Solve the Medical Riddle: She Had a Rash on Her Arms and Then New Patches Started Appearing on Her Legs, Fourth Week

Editor’s note: Welcome to our ThirdAge feature that gives you a chance to play medical sleuth as we share the details of what happened when a patient presented with a problem that stumped the physician at first.

The first week of this riddle, the patient reported her symptoms to an Urgent Care doctor who referred her to a dermatologist. The second week, the dermatologist proceeded with the examination using the first three components the classic S-O-A-P notes, which is as follows:

S=Symptoms or Chief Complaint

O=Objective Findings

A=Assessment or Analysis

P=Treatment Plan or Recommendations

Last week, we let you know what some people had suggested as possible diagnoses. This week, the doctor will move on to <strong>P</strong> to reveal the actual diagnosis. Then we’ll begin a new riddle for the following month!

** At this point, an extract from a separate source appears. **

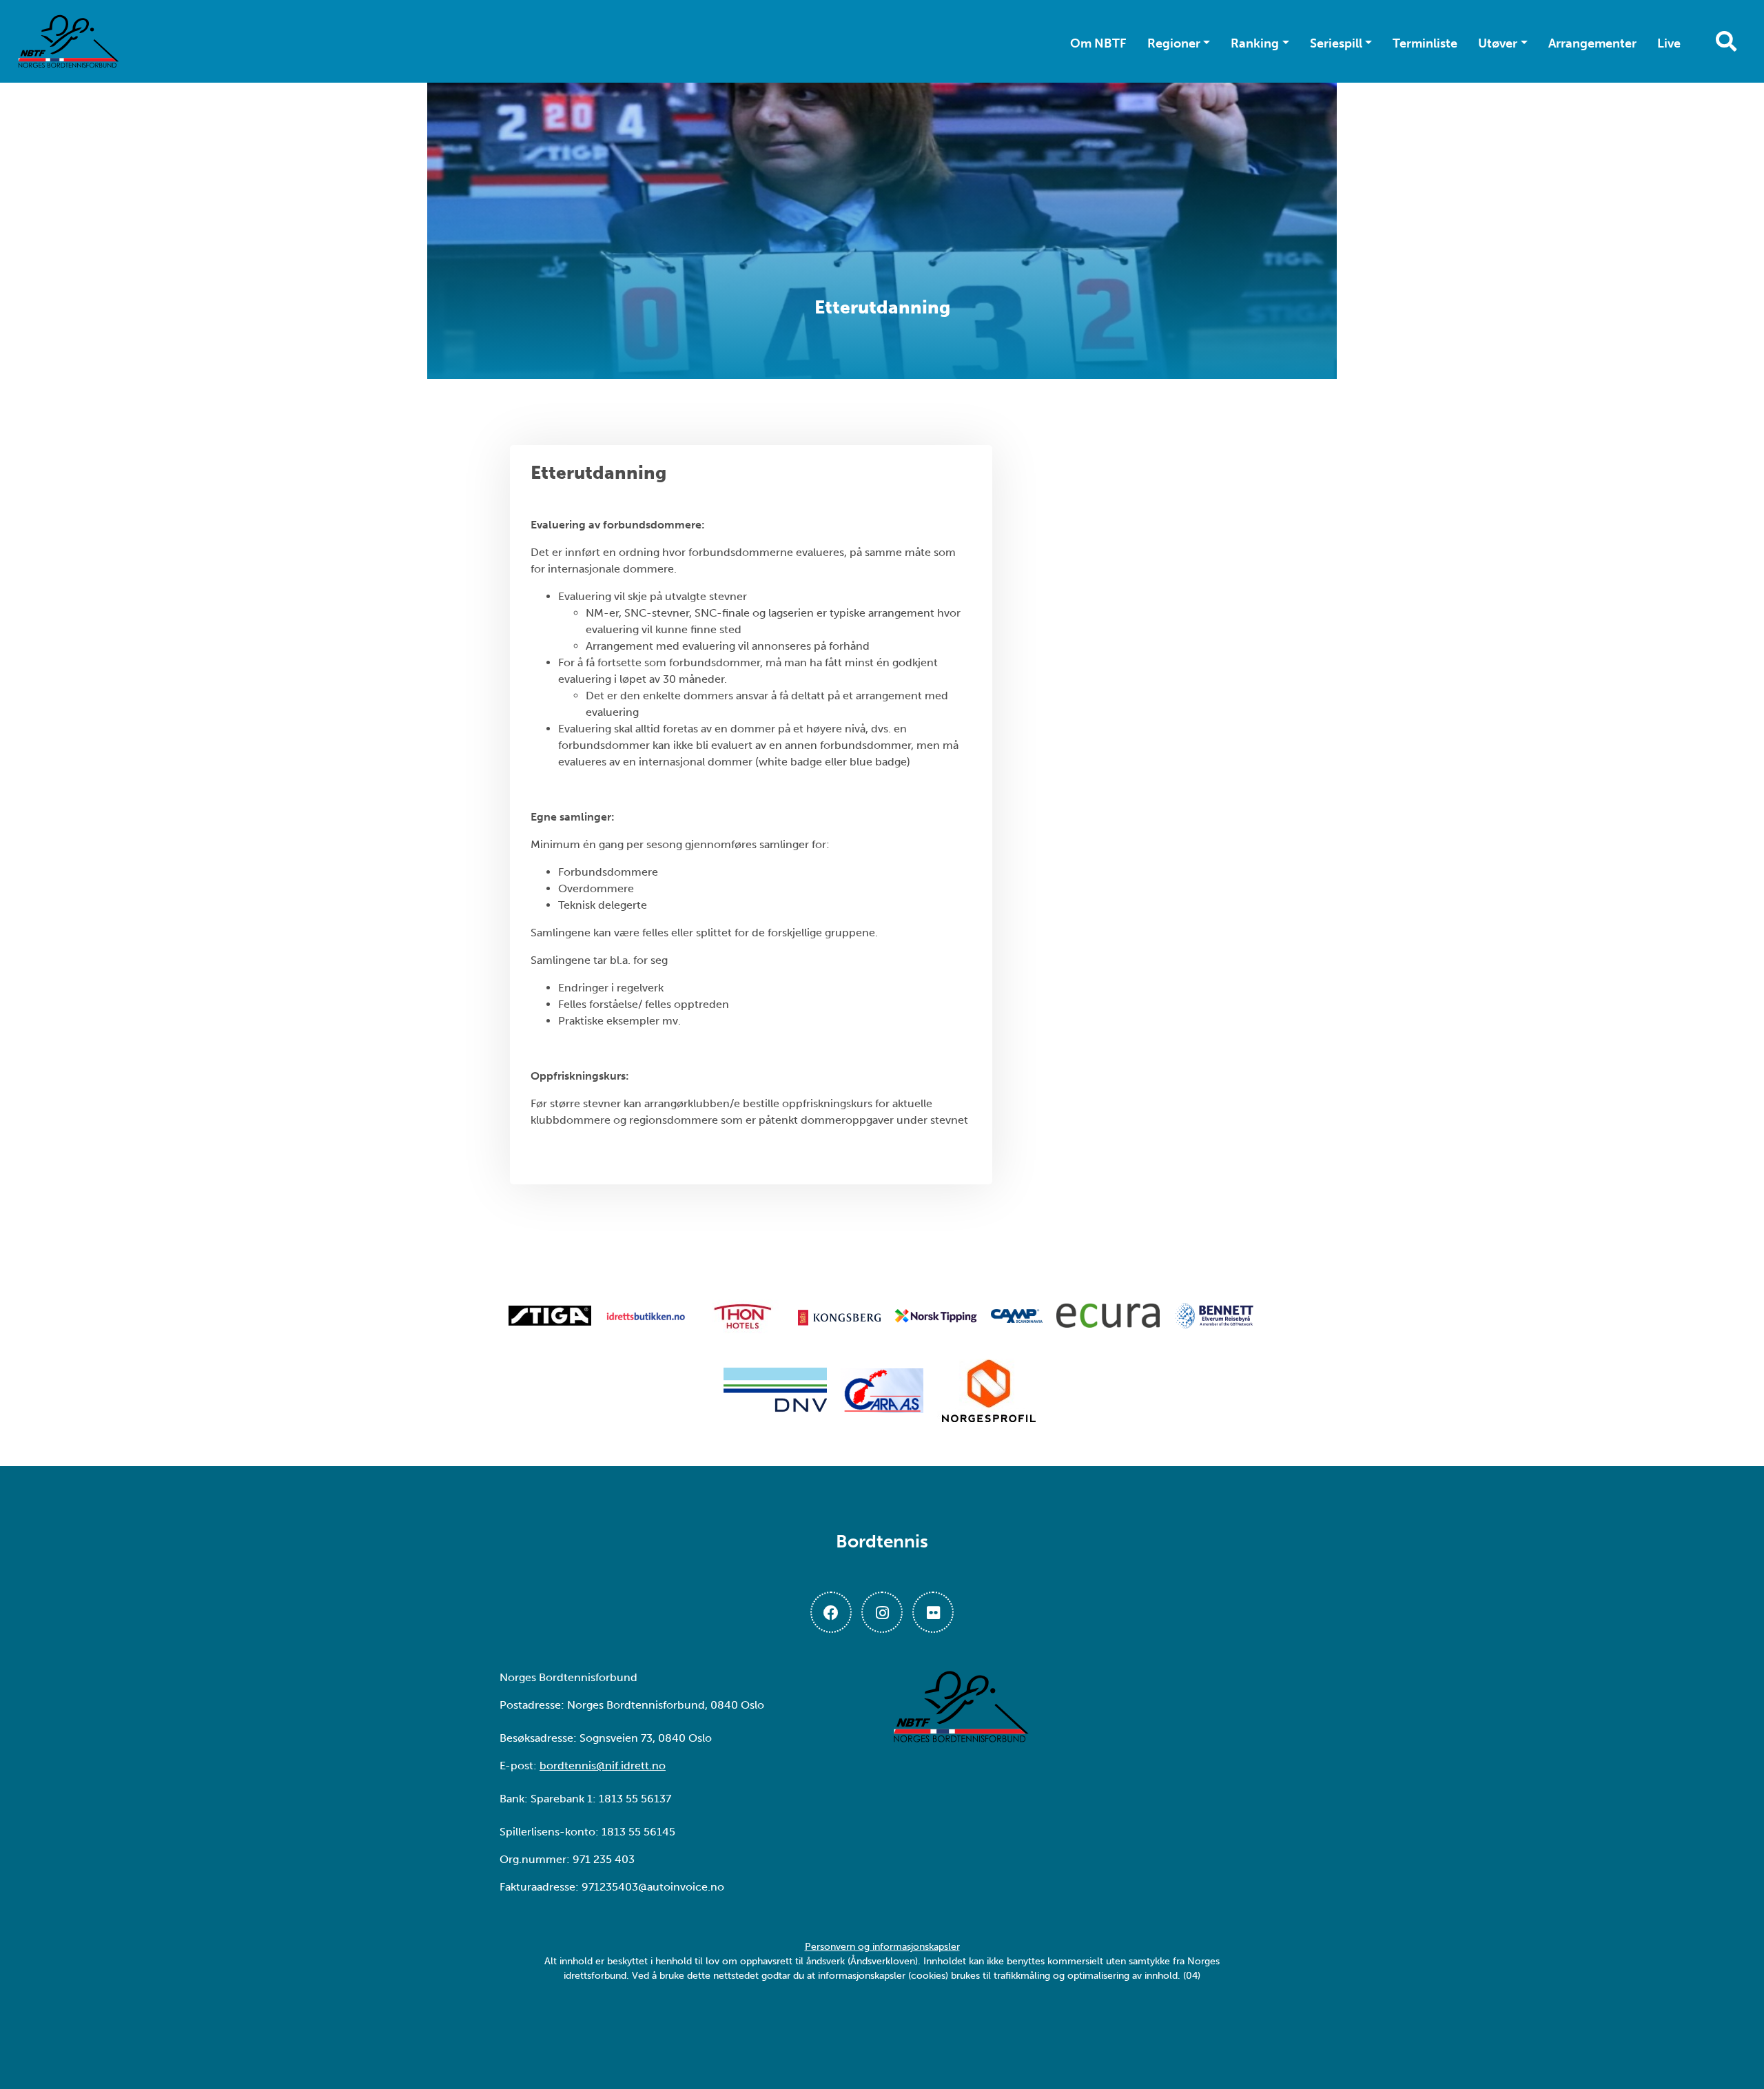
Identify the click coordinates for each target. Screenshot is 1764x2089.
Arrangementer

The Dermatologist Reveals the Diagnosis

All of the guesses that people made last week were good but Lorraine K. is the one who came closest to the actual diagnosis. She never received a diagnosis herself, but she probably did have the same condition that the dermatologist said Cynthia had: an id reaction to dermatitis, also called autosensitization. As the dermatologist put it, “Your immune system goes haywire”. That’s why Cynthia kept getting new patches of rash all over her body, even in places where she probably hadn’t touched an allergen.

While the exact cause of the id reaction is unknown, the following factors are thought to be responsible:

1. abnormal immune recognition of self skin antigens

2. stimulation of normal T/inflammation cells by altered skin constituent such as the antigen from the fern touching skin

3. lowering of the irritation threshold

4. blood/hematogenous spread/dissemination of cytokines/inflammatory enzymes from a primary site such as where the fern touched the skin

5. People Cynthia’s age sometimes have weakened immune systems and shingles is a rash that develops due to a weakened immune system. However, an id reaction is not caused by a weakened immune system. Rather it is a sign of an over-reactive immune system.

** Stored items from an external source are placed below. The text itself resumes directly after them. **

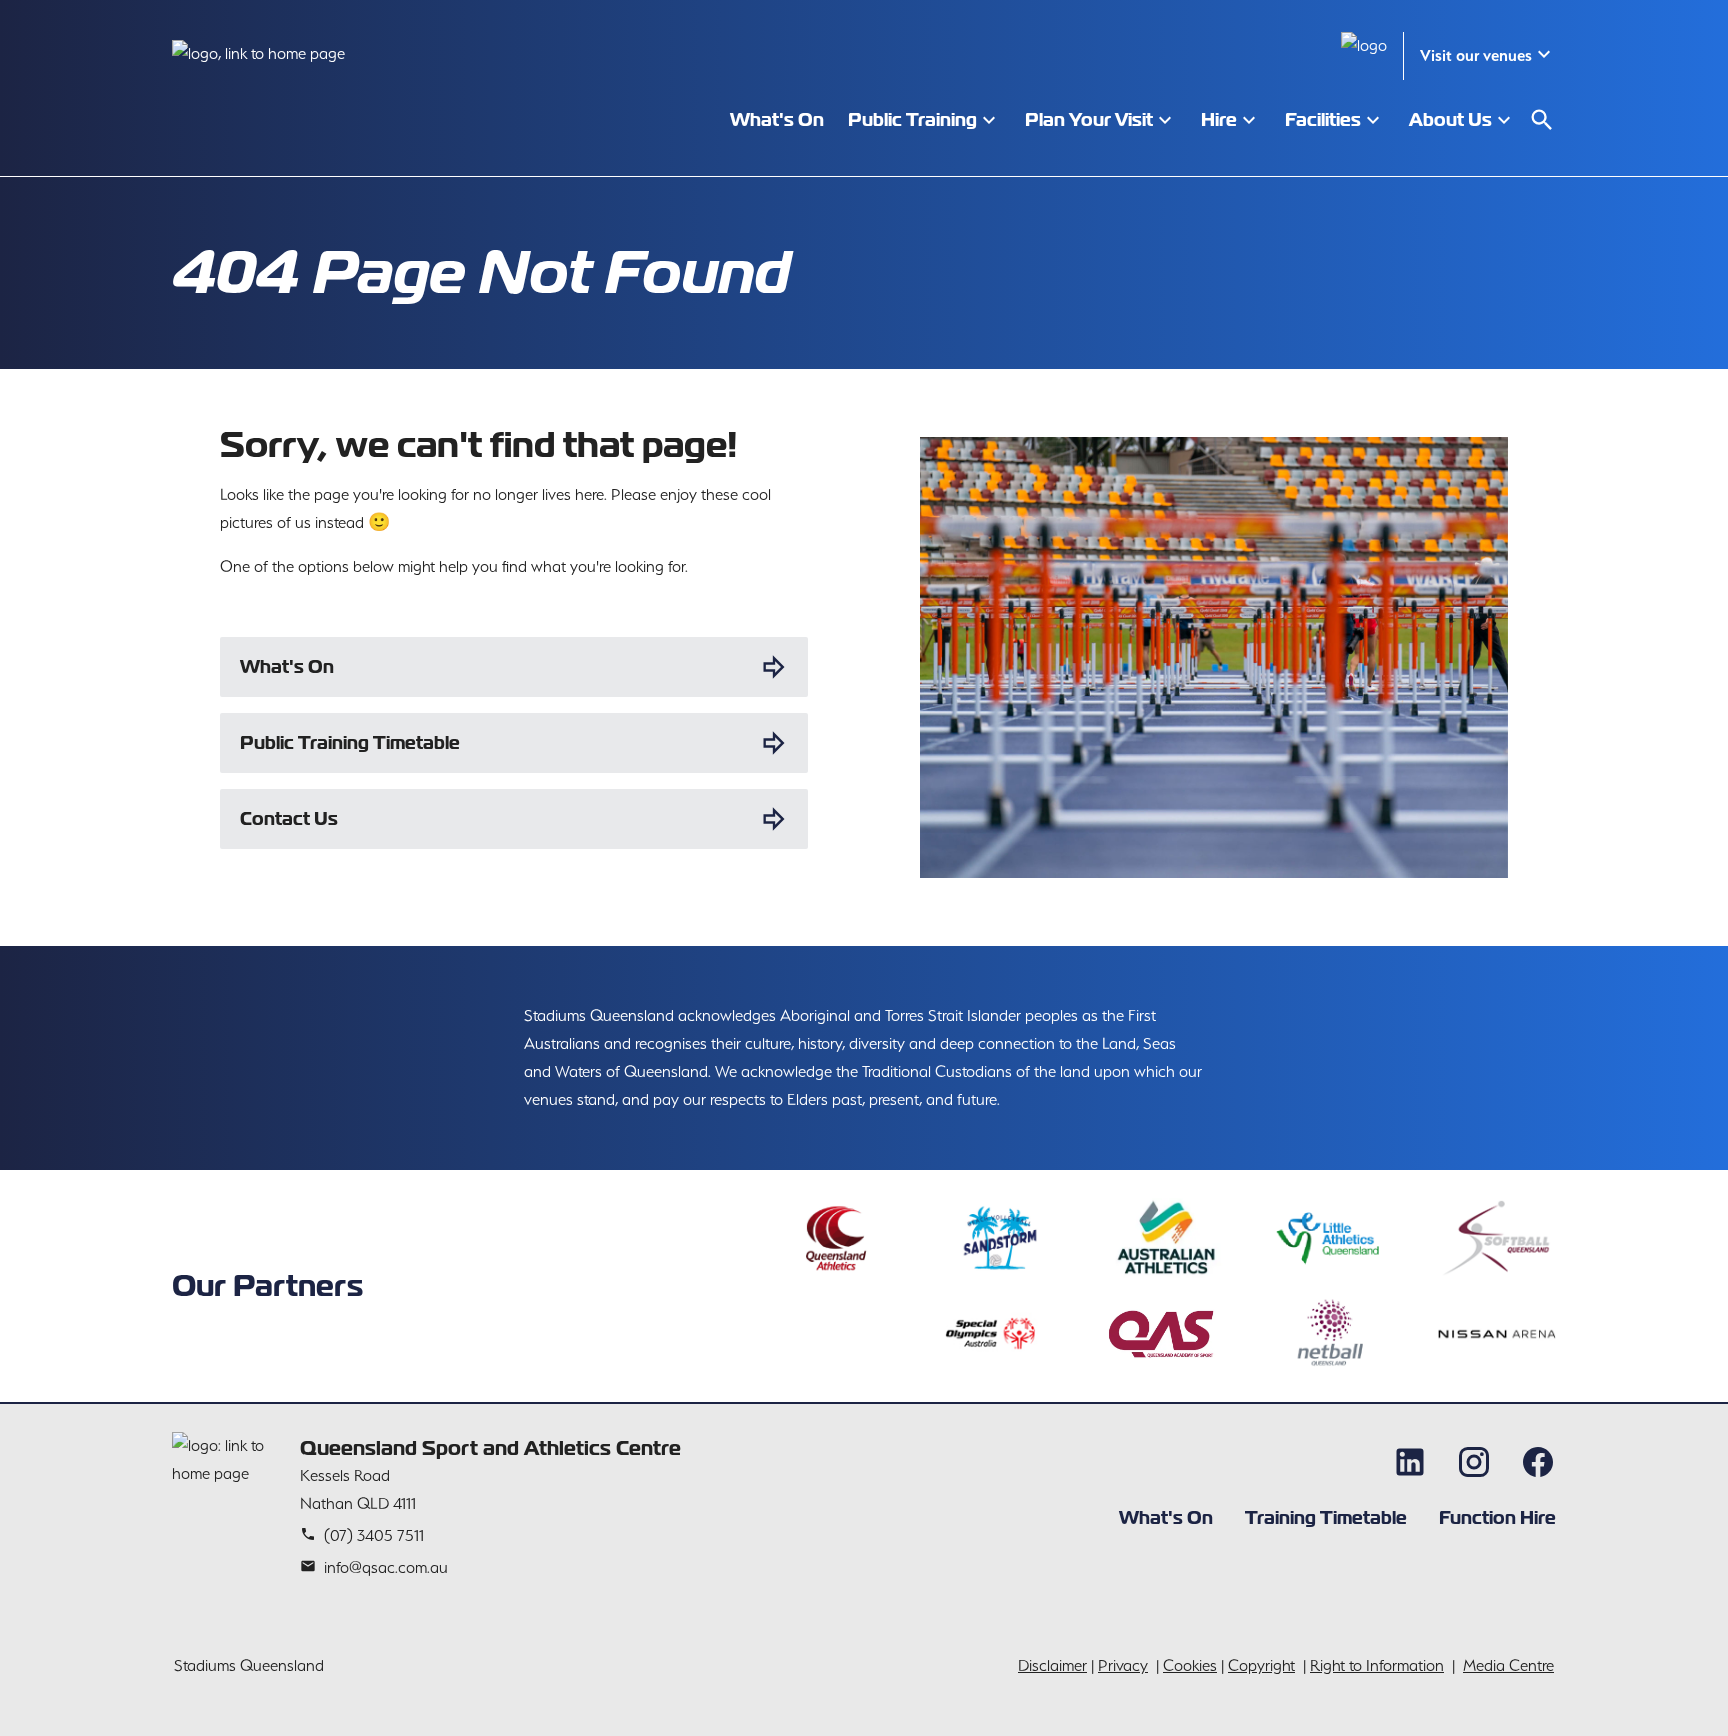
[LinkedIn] (1410, 1462)
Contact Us (289, 818)
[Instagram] (1474, 1462)
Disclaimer (1052, 1665)
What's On (287, 666)
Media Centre (1508, 1665)
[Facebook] (1538, 1462)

6. The id reaction doesn’t mean the actual fern material is “spreading”, but the body develops widespread response just the same.

The dermatologist said that she would do skin patch tests down the road if the treatments she was going to prescribe for Cynthia didn’t work but that she was confident the treatments would be sufficient.


1.    Oral OTC antihistamines (Allegra or Claritin)

2.    Oral diphenhydramine and cholpheniramine in sedating cold medicines

(Benadryl, Dramamine) can relieve itching but should be taken at night because they cause drowsiness.

3.    Avoid applying antihistamine lotions to the skin because you may have allergic contact dermatitis from the lotion itself.

4.    For mild cases that cover a relatively small area, over-the-counter 1% hydrocortisone cream may be sufficient but in Cynthia’s case, a prescription-strength cream was appropriate.

5.    The dermatologist did not prescribe Prednisone, the oral steroid, because Cynthia’s medical history revealed that she has a mild case of glaucoma in one eye and is using Lumigan drops to control eye pressure. In the event that Prednisone is really necessary to control the id reaction, the dermatologist said she would consult with Cynthia’s ophthalmologist regarding the possibility of a low dose prescription for the steroid.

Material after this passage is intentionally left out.